| INFORMATION SUPPLIED |
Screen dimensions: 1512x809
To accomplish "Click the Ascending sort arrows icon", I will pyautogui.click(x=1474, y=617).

* * *

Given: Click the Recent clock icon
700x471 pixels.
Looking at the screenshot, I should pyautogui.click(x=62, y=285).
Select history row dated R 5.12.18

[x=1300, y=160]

--

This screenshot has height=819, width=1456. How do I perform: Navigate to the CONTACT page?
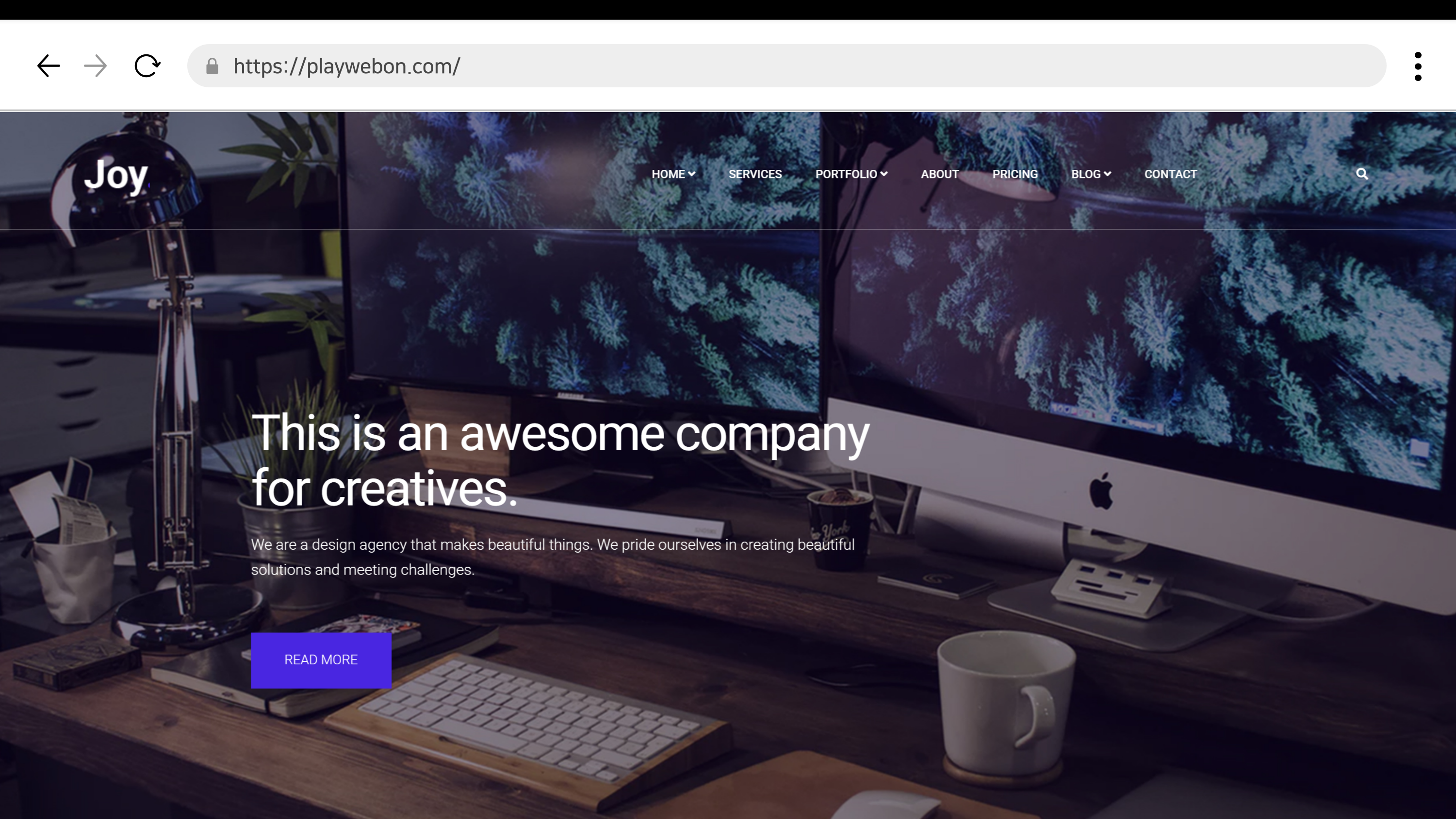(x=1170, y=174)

| SET PROBLEM |
Format the items from the line containing "Screen dimensions: 1512x809" up to and including the line containing "will pyautogui.click(x=1474, y=617)." as a Markdown table with the columns n and Line, numbering each row and leaving out any blank lines.

| SOLUTION TO THE EXERCISE |
| n | Line |
|---|---|
| 1 | Screen dimensions: 1512x809 |
| 2 | To accomplish "Click the Ascending sort arrows icon", I will pyautogui.click(x=1474, y=617). |